Ghiglione opened with a video montage that revealed how partisanship is an inevitable by-product of the democratization of news gathering and dissemination: bias is an inevitable consequence. His video included clips of CNN citizen journalists, The Daily Show, Wikileaks footage, animated live-action political cartoons and the famous Howard Beale tirade from Network. “For the public, it is confusing,” he said. “[They wonder], ‘Who is the journalist and what values does he represent?” But, as a professor of journalism history, Ghiglione was also quick to note that though the current climate of partisan news may feel “new” to us, it actually has a long precedent. “The history of journalism hasn’t been objective,” he said, noting that the so-called “yellow journalism” of William Randolph Hearst and Joseph Pulitzer was often highly partisan and competed for readers with titillating and entertaining stories.

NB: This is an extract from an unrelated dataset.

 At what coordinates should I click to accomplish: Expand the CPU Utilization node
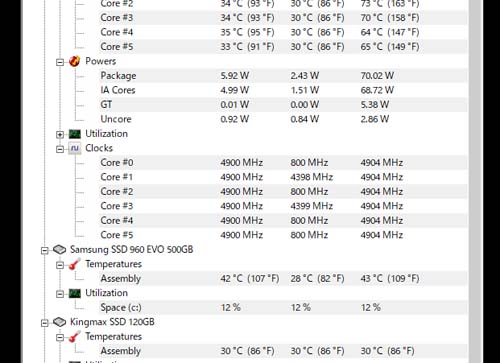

Navasky told a story from his days as a Swarthmore College student, about how he was almost expelled for running a cover of the student paper that embarrassed the college’s president. After an admonishment from the president, he was later surprised to be praised for his story by his political science professor, who told him, “A student paper is supposed to be a thorn in the side of the administration, and you did that.” It’s a line he still thinks about to this day, as he believes, “that’s the role of the press in general.”

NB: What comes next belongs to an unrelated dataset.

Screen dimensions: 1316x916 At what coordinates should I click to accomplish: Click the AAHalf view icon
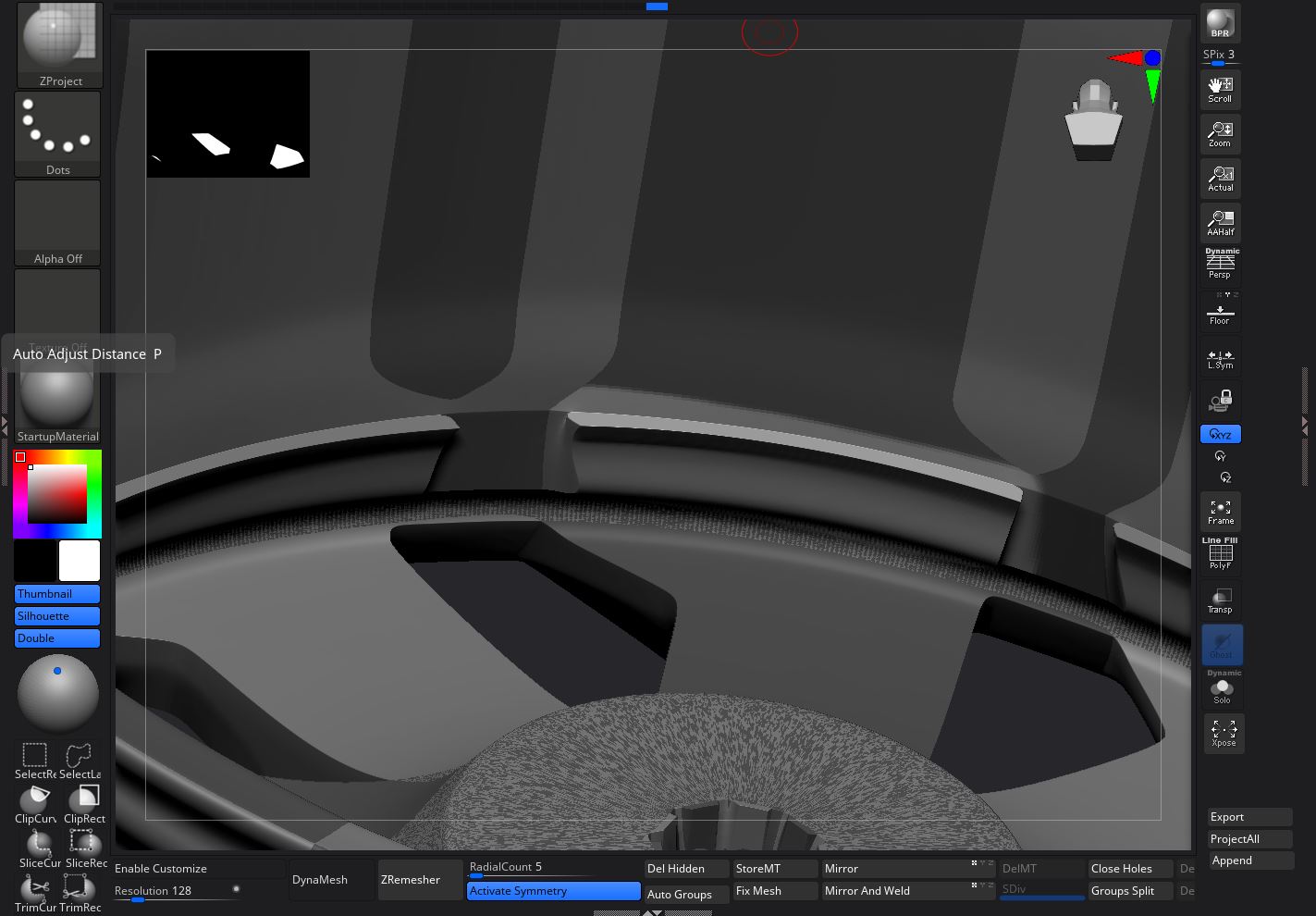(1220, 223)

Though diversity in the newsroom and the effect of the internet’s speed on journalistic standards were also discussed, most of the rest of the three-hour symposium was spent trying to answer the one question: Should we be worried about a current lack objectivity in journalism? Williams argued for a who-what-when-where-how style of journalism, in which the goal is to report objectively and under deadline, while Navasky quoted late New York Times columnist Molly Ivins as proof that such a standard doesn’t exist. “The fact is I’m a 49-year-old, white, female, college-educated Texan,” he quoted Ivins as saying. “All of that is going to color how I see the world. Everyone who has ever interviewed five witnesses to an automobile accident knows there is no such thing as objectivity.” All panelists, however, seemed to agree that the real newsroom bias isn’t expressed by how stories are reported, but in which stories aren’t reported at all. “Stories are ignored,” said Williams, “because they don’t follow [the organization’s] prejudices or world view.” Perhaps not surprisingly given his affiliation with Fox News, he expressed concern for the distinction between “catering” to one’s audience and “pandering to one’s audience.” For Navasky, the difference lies in the degree to which objectivity is overshadowed by ideology.

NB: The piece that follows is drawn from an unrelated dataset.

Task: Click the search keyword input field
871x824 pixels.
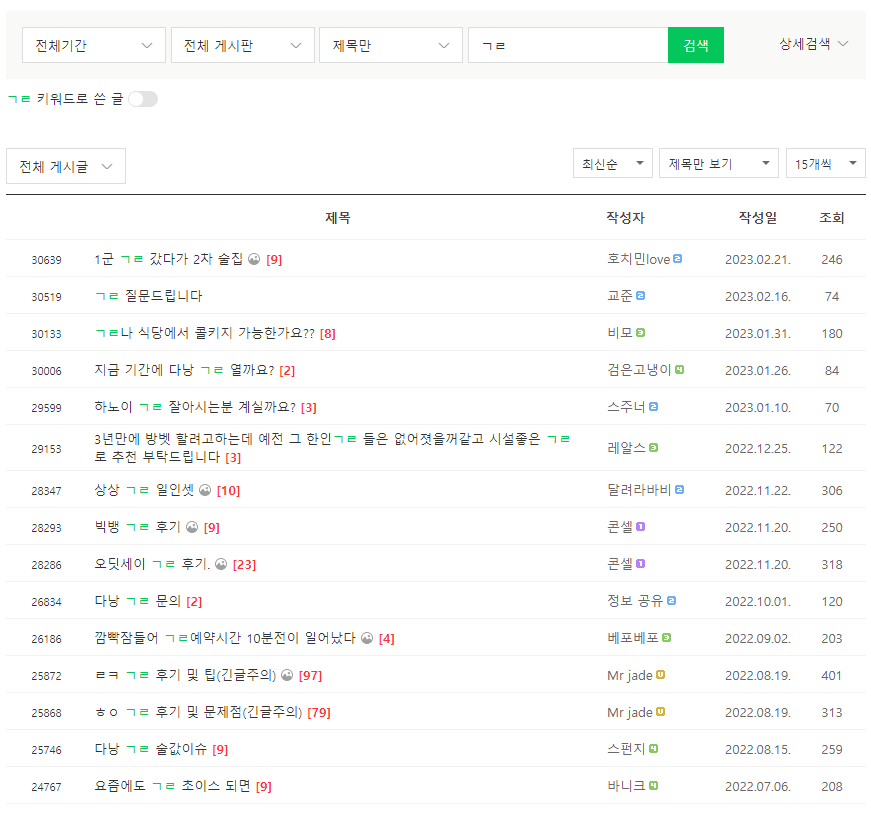Action: click(x=567, y=45)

Journalists today have a lot to contend with: consolidation, shrinking budgets and staffs, the speed of the 24-hour news cycle, a dearth of in-depth reporting, and the popularity of what Williams’ called “infotainment” and gossip. Ghiglione argues for media literacy classes to help audiences learn to be sophisticated about interpreting the news and separating fact from opinion in different media sources. And, as Navasky said as a guide to wading through the crowded field of opinion journalists, “The key is a combination of common sense and transparency.”